» Exercise prompt:
The whole listing below should be duplicated exactly, with nothing left out.

» Given information:
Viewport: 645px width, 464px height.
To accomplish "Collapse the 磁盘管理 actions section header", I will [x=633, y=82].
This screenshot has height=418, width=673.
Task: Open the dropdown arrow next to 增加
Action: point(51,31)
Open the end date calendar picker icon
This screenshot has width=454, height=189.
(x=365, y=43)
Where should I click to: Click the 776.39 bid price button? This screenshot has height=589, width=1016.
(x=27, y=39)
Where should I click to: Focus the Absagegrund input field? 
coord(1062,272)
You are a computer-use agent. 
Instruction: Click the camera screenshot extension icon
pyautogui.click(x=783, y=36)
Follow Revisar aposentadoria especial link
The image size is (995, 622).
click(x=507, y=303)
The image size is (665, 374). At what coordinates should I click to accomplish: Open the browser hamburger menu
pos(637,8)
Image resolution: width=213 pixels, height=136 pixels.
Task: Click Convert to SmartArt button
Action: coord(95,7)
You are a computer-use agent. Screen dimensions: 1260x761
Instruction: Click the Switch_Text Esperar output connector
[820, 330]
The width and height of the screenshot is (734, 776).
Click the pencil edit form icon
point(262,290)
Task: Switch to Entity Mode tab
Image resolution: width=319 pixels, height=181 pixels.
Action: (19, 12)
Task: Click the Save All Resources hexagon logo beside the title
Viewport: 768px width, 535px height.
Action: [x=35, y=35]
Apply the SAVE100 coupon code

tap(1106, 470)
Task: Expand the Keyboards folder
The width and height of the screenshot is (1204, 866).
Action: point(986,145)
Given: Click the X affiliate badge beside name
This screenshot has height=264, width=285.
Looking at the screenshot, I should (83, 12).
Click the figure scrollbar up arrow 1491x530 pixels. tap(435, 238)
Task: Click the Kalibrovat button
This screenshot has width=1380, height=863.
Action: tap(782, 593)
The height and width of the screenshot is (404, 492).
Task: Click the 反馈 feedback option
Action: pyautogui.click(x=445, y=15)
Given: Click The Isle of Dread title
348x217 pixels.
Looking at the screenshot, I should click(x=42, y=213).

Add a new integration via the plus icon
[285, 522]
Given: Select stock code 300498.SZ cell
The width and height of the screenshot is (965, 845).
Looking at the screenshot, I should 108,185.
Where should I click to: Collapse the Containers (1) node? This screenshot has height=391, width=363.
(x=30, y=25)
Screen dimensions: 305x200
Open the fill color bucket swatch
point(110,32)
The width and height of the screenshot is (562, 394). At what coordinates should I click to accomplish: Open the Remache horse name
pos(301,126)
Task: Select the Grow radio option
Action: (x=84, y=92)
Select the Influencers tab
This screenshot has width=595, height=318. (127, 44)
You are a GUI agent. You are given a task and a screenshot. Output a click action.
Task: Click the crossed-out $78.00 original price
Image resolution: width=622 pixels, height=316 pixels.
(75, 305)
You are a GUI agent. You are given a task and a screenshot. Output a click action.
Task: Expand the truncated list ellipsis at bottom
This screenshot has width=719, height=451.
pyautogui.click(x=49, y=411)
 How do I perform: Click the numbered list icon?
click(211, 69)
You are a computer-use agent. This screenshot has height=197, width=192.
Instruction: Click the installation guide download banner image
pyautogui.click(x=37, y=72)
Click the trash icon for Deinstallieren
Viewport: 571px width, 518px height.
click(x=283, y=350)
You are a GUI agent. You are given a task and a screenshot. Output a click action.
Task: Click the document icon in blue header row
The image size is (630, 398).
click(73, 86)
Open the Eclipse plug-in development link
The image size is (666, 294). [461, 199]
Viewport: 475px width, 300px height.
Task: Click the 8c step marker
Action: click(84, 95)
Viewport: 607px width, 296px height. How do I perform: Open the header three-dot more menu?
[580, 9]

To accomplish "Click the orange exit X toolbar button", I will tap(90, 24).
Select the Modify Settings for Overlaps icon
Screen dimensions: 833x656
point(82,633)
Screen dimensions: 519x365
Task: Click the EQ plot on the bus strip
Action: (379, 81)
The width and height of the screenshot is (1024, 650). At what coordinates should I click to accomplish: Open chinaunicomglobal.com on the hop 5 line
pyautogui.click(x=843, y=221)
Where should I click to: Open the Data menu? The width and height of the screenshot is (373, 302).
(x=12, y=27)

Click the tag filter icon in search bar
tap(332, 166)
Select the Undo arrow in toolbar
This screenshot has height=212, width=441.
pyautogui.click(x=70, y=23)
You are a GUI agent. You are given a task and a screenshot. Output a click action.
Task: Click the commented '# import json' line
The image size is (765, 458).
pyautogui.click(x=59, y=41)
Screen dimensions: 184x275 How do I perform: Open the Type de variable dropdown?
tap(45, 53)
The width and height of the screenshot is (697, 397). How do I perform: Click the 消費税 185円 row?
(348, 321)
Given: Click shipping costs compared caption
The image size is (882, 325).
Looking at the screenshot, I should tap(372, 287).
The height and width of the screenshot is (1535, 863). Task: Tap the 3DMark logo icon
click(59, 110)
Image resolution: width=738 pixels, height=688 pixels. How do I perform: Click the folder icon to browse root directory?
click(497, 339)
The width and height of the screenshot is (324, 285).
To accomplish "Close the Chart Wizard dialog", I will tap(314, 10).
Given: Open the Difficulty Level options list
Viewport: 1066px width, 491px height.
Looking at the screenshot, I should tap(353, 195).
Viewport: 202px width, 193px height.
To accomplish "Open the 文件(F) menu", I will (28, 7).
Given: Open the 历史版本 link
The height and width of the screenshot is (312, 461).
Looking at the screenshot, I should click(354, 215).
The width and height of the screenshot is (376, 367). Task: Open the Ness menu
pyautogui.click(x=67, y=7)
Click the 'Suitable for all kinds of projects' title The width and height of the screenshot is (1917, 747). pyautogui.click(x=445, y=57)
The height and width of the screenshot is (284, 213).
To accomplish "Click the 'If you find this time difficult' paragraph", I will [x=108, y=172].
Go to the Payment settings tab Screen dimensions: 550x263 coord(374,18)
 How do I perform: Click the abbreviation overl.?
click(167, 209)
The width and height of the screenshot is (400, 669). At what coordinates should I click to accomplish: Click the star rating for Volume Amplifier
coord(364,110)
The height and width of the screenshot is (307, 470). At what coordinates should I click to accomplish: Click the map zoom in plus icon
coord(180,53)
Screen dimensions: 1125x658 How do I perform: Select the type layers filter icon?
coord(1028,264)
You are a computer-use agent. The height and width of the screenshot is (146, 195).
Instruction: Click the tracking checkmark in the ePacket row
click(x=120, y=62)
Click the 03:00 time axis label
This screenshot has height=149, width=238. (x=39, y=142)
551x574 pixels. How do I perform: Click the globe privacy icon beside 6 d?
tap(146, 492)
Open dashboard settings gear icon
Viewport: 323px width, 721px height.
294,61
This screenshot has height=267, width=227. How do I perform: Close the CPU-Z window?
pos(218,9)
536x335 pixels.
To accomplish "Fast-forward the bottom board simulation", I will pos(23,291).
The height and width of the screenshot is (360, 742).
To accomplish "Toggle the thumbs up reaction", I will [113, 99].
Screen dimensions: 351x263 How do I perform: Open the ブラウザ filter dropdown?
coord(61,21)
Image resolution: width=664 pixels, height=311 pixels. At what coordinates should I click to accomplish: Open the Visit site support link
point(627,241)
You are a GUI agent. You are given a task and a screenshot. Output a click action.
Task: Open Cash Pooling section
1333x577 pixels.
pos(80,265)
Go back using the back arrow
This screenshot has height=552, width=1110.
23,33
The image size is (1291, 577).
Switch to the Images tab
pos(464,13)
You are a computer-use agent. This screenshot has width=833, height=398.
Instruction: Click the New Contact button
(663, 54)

» Response to this exercise:
Viewport: 645px width, 464px height.
To accomplish "Collapse the 磁盘管理 actions section header", I will [x=633, y=82].
This screenshot has height=418, width=673.
Task: Open the dropdown arrow next to 增加
Action: point(51,31)
Open the end date calendar picker icon
This screenshot has width=454, height=189.
(x=365, y=43)
Where should I click to: Click the 776.39 bid price button? This screenshot has height=589, width=1016.
(x=27, y=39)
Where should I click to: Focus the Absagegrund input field? 
coord(1062,272)
You are a computer-use agent. 
Instruction: Click the camera screenshot extension icon
pyautogui.click(x=783, y=36)
Follow Revisar aposentadoria especial link
The image size is (995, 622).
click(x=507, y=303)
The image size is (665, 374). At what coordinates should I click to accomplish: Open the browser hamburger menu
pos(637,8)
Image resolution: width=213 pixels, height=136 pixels.
Task: Click Convert to SmartArt button
Action: coord(95,7)
You are a computer-use agent. Screen dimensions: 1260x761
Instruction: Click the Switch_Text Esperar output connector
[820, 330]
The width and height of the screenshot is (734, 776).
Click the pencil edit form icon
point(262,290)
Task: Switch to Entity Mode tab
Image resolution: width=319 pixels, height=181 pixels.
Action: (19, 12)
Task: Click the Save All Resources hexagon logo beside the title
Viewport: 768px width, 535px height.
Action: [x=35, y=35]
Apply the SAVE100 coupon code

tap(1106, 470)
Task: Expand the Keyboards folder
The width and height of the screenshot is (1204, 866).
Action: point(986,145)
Given: Click the X affiliate badge beside name
This screenshot has height=264, width=285.
Looking at the screenshot, I should (83, 12).
Click the figure scrollbar up arrow 1491x530 pixels. tap(435, 238)
Task: Click the Kalibrovat button
This screenshot has width=1380, height=863.
Action: tap(782, 593)
The height and width of the screenshot is (404, 492).
Task: Click the 反馈 feedback option
Action: pyautogui.click(x=445, y=15)
Given: Click The Isle of Dread title
348x217 pixels.
Looking at the screenshot, I should click(x=42, y=213).

Add a new integration via the plus icon
[285, 522]
Given: Select stock code 300498.SZ cell
The width and height of the screenshot is (965, 845).
Looking at the screenshot, I should 108,185.
Where should I click to: Collapse the Containers (1) node? This screenshot has height=391, width=363.
(x=30, y=25)
Screen dimensions: 305x200
Open the fill color bucket swatch
point(110,32)
The width and height of the screenshot is (562, 394). At what coordinates should I click to accomplish: Open the Remache horse name
pos(301,126)
Task: Select the Grow radio option
Action: (x=84, y=92)
Select the Influencers tab
This screenshot has width=595, height=318. (127, 44)
You are a GUI agent. You are given a task and a screenshot. Output a click action.
Task: Click the crossed-out $78.00 original price
Image resolution: width=622 pixels, height=316 pixels.
(75, 305)
You are a GUI agent. You are given a task and a screenshot. Output a click action.
Task: Expand the truncated list ellipsis at bottom
This screenshot has width=719, height=451.
pyautogui.click(x=49, y=411)
 How do I perform: Click the numbered list icon?
click(211, 69)
You are a computer-use agent. This screenshot has height=197, width=192.
Instruction: Click the installation guide download banner image
pyautogui.click(x=37, y=72)
Click the trash icon for Deinstallieren
Viewport: 571px width, 518px height.
click(x=283, y=350)
You are a GUI agent. You are given a task and a screenshot. Output a click action.
Task: Click the document icon in blue header row
The image size is (630, 398).
click(73, 86)
Open the Eclipse plug-in development link
The image size is (666, 294). [461, 199]
Viewport: 475px width, 300px height.
Task: Click the 8c step marker
Action: click(84, 95)
Viewport: 607px width, 296px height. How do I perform: Open the header three-dot more menu?
[580, 9]

To accomplish "Click the orange exit X toolbar button", I will tap(90, 24).
Select the Modify Settings for Overlaps icon
Screen dimensions: 833x656
point(82,633)
Screen dimensions: 519x365
Task: Click the EQ plot on the bus strip
Action: (379, 81)
The width and height of the screenshot is (1024, 650). At what coordinates should I click to accomplish: Open chinaunicomglobal.com on the hop 5 line
pyautogui.click(x=843, y=221)
Where should I click to: Open the Data menu? The width and height of the screenshot is (373, 302).
(x=12, y=27)

Click the tag filter icon in search bar
tap(332, 166)
Select the Undo arrow in toolbar
This screenshot has height=212, width=441.
pyautogui.click(x=70, y=23)
You are a GUI agent. You are given a task and a screenshot. Output a click action.
Task: Click the commented '# import json' line
The image size is (765, 458).
pyautogui.click(x=59, y=41)
Screen dimensions: 184x275 How do I perform: Open the Type de variable dropdown?
tap(45, 53)
The width and height of the screenshot is (697, 397). How do I perform: Click the 消費税 185円 row?
(348, 321)
Given: Click shipping costs compared caption
The image size is (882, 325).
Looking at the screenshot, I should tap(372, 287).
The height and width of the screenshot is (1535, 863). Task: Tap the 3DMark logo icon
click(59, 110)
Image resolution: width=738 pixels, height=688 pixels. How do I perform: Click the folder icon to browse root directory?
click(497, 339)
The width and height of the screenshot is (324, 285).
To accomplish "Close the Chart Wizard dialog", I will tap(314, 10).
Given: Open the Difficulty Level options list
Viewport: 1066px width, 491px height.
Looking at the screenshot, I should tap(353, 195).
Viewport: 202px width, 193px height.
To accomplish "Open the 文件(F) menu", I will (28, 7).
Given: Open the 历史版本 link
The height and width of the screenshot is (312, 461).
Looking at the screenshot, I should click(354, 215).
The width and height of the screenshot is (376, 367). Task: Open the Ness menu
pyautogui.click(x=67, y=7)
Click the 'Suitable for all kinds of projects' title The width and height of the screenshot is (1917, 747). pyautogui.click(x=445, y=57)
The height and width of the screenshot is (284, 213).
To accomplish "Click the 'If you find this time difficult' paragraph", I will [x=108, y=172].
Go to the Payment settings tab Screen dimensions: 550x263 coord(374,18)
 How do I perform: Click the abbreviation overl.?
click(167, 209)
The width and height of the screenshot is (400, 669). At what coordinates should I click to accomplish: Click the star rating for Volume Amplifier
coord(364,110)
The height and width of the screenshot is (307, 470). At what coordinates should I click to accomplish: Click the map zoom in plus icon
coord(180,53)
Screen dimensions: 1125x658 How do I perform: Select the type layers filter icon?
coord(1028,264)
You are a computer-use agent. The height and width of the screenshot is (146, 195).
Instruction: Click the tracking checkmark in the ePacket row
click(x=120, y=62)
Click the 03:00 time axis label
This screenshot has height=149, width=238. (x=39, y=142)
551x574 pixels. How do I perform: Click the globe privacy icon beside 6 d?
tap(146, 492)
Open dashboard settings gear icon
Viewport: 323px width, 721px height.
294,61
This screenshot has height=267, width=227. How do I perform: Close the CPU-Z window?
pos(218,9)
536x335 pixels.
To accomplish "Fast-forward the bottom board simulation", I will pos(23,291).
The height and width of the screenshot is (360, 742).
To accomplish "Toggle the thumbs up reaction", I will [113, 99].
Screen dimensions: 351x263 How do I perform: Open the ブラウザ filter dropdown?
coord(61,21)
Image resolution: width=664 pixels, height=311 pixels. At what coordinates should I click to accomplish: Open the Visit site support link
point(627,241)
You are a GUI agent. You are given a task and a screenshot. Output a click action.
Task: Open Cash Pooling section
1333x577 pixels.
pos(80,265)
Go back using the back arrow
This screenshot has height=552, width=1110.
23,33
The image size is (1291, 577).
Switch to the Images tab
pos(464,13)
You are a computer-use agent. This screenshot has width=833, height=398.
Instruction: Click the New Contact button
(663, 54)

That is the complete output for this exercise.